Bodi White’s TV Ad In The EBR Mayor’s Race Promises To Fix The Parish’s Lousy Schools

This might be White making a promise he can’t keep, but it does address the single most pervasive issue voters care about in Baton Rouge – which is education.

The problem is that the mayor-president has no official role in running the school system in East Baton Rouge Parish.

It could be that the mayor-president can get more pre-K dollars for the school system. The mayor-president can help with getting a bond issue passed to build more schools. But he can’t see that the schools are run better.

White’s camp would respond to that by saying something along the lines of “Well, let’s find out.” And in that, they might be correct. It’s not like previous or current mayors in this town have gotten overly involved in schools; White is holding himself forward as someone who’ll make a go of that.

He’s not the only candidate doing so, by the way. Virtually all of the hopefuls in the race have made statements along the lines of pushing to get the city-parish involved in the administration of the school system.

To get any real change, though, it might be that the meddling the mayor would need to do would involve assisting in the creation of independent school districts around the parish – which is something White tried to do before the St. George movement got started. If you’ll remember, before St. George there was the Southeast Baton Rouge Independent School District movement, which was made up of a lot of the same people who ultimately worked on St. George. And White carried the bills to create that school district. He and those folks were told they’d have to have a city to get the school district, though there is no particular legal provision making that so.

But if you had a mayor-president who was for creating independent school districts within the parish, the way they’ve done for example in Houston and San Antonio, it might be a lot easier to pass a few at the legislature even if the East Baton Rouge School District were to be opposed. Barring a veto from the governor, of course, which you would likely get if the teachers’ unions opposed the ISD. Which they’d be expected to do.

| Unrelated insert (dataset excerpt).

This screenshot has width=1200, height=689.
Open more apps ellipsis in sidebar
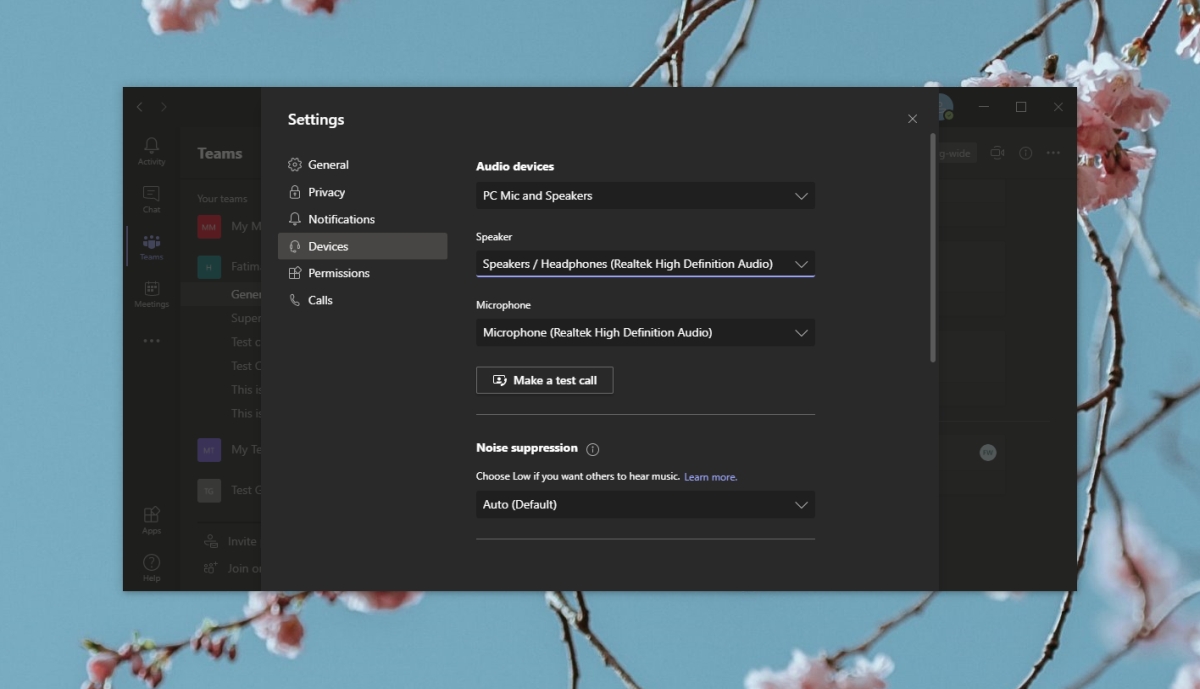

The long and short of this is the voters want somebody to make an effort at fixing the lousy public schools in East Baton Rouge Parish which contribute so much to driving middle class families to Livingston and Ascension, and polling indicates education is a productive subject in a mayor’s race in which it’s been difficult to generate much attention. So it’s worthwhile to hold yourself out, if you’re White, as somebody who’ll take a few swings with an axe at trying to make improvement. And in that vein, it’s smart politics to talk about the schools. But he’ll want to keep those promises vague and less than grandiose – because any change he can make will only be on the margins without the full cooperation of a school board and superintendent he can’t control.